The summer solstice, when the sun peaks and produces the longest day of the year, occurs this year on June 20. On this date, Reykjavík’s sunrise is at 2:55 am; sunset occurs 21 hours later at 00:03 am. For 3 hours of twilight, the sun sits just below the horizon and delivers lingering natural light.
(Fun fact, for contrast: December’s winter solstice offers a mere 4 hours and 7 minutes of daylight in the Icelandic capital.)
The further north you travel in Iceland, of course, the more prolonged the summer light. Akureyri boasts 23.5 hours of light on June 21; Ísafjörður has 24-hour brightness, and Grímsey (the only part of Iceland within the Arctic Circle) also has perpetual light.
The sun’s apology is not so humble that it comes with genuine warmth—in the tropical sense—but as the daytime temperatures hopefully nudge the mid-teens (or mid-’60s Fahrenheit), and the late-evening skies take on a pinky-peach glow, winter’s gloom is generally forgiven.

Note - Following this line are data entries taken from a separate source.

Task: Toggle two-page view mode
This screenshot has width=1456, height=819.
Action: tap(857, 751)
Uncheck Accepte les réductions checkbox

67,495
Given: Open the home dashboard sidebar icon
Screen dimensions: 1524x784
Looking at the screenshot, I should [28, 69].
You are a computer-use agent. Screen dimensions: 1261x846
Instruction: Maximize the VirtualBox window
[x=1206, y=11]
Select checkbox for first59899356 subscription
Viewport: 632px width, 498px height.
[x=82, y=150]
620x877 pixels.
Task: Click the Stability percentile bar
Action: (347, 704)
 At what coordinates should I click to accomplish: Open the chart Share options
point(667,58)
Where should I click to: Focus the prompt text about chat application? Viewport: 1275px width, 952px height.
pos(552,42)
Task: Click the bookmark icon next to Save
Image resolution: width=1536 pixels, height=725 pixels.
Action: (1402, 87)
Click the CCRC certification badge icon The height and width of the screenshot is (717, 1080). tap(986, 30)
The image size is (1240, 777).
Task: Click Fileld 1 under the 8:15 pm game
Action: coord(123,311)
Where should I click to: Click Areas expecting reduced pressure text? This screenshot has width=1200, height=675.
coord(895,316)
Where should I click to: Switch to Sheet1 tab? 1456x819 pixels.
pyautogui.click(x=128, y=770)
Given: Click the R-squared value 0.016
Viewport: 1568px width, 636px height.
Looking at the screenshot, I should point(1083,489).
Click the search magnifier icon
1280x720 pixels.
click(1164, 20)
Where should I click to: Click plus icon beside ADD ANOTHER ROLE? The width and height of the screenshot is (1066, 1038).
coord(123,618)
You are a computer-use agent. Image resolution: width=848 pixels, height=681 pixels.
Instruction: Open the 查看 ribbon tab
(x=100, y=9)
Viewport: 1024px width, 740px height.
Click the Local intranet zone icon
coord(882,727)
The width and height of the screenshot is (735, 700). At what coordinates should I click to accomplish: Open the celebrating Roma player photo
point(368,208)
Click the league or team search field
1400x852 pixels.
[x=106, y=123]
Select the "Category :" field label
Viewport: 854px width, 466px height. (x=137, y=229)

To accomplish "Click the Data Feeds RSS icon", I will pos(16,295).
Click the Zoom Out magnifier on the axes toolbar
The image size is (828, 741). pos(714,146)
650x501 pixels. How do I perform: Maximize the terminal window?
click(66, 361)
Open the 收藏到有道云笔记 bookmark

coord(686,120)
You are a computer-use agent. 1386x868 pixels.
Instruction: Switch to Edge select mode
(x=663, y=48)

The summer solstice was traditionally a time of bounty in the lives of the Nordic nations and a cause for celebration. Be ready to enjoy a burst of energy and a crazy sense that time is immaterial.
For six weeks either side of the June 21 solstice, you’ll experience bright nights: The sun lingers long and low on the horizon like a welcome dinner guest. Even after its sunset departure a rosy afterglow remains.
Make your own fun hiking, golfing, fishing or camping, or book an evening tour to whale-watch, bird-watch or horse-ride into the night. And for the simplest solstice pleasure, take a midnight stroll to see the sun dip just below the horizon—and if you walk for long enough—bounce back up before you return. Hot tubs and springs offer delicious warmth and may help to edge insomniacs closer to sleep.